● **Collected data entries**
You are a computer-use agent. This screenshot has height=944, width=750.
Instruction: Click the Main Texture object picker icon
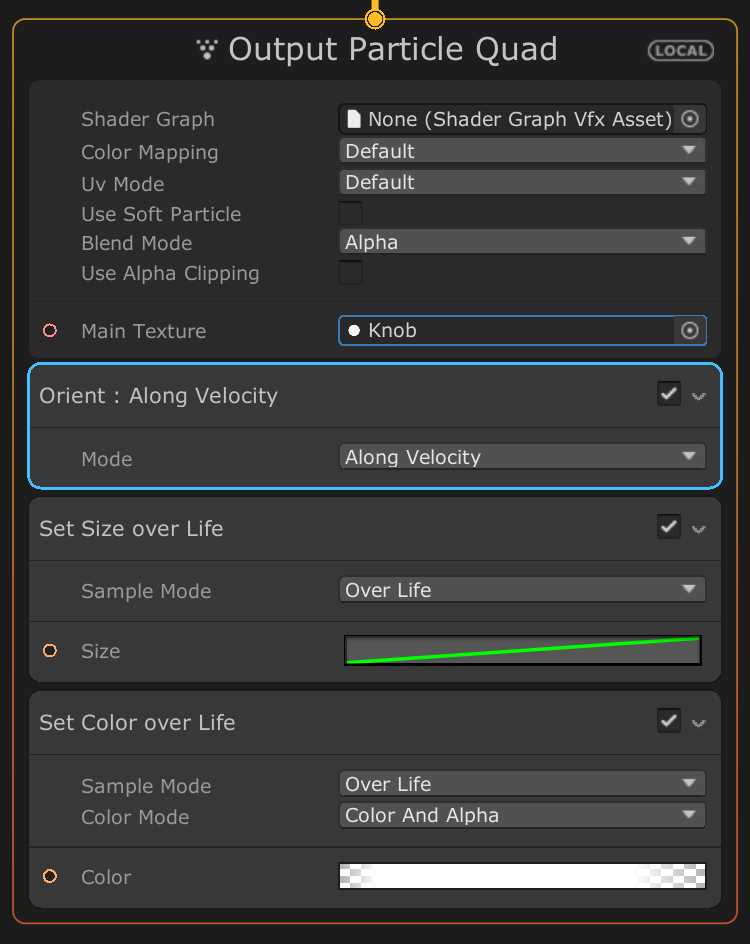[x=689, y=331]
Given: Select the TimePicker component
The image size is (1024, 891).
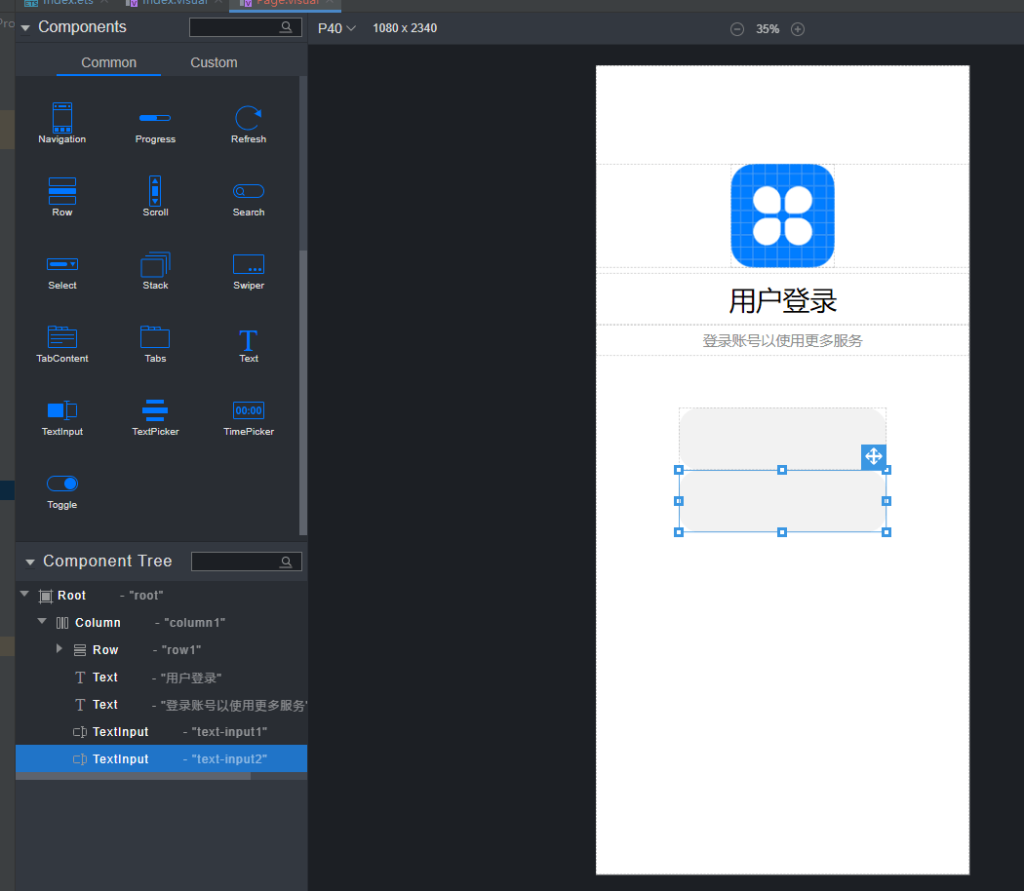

● **EXERCISE**
Excluding the pictures, output every entry above without alteration.

● **OUTPUT OF THE TASK**
You are a computer-use agent. This screenshot has height=944, width=750.
Instruction: Click the Main Texture object picker icon
[x=689, y=331]
Given: Select the TimePicker component
The image size is (1024, 891).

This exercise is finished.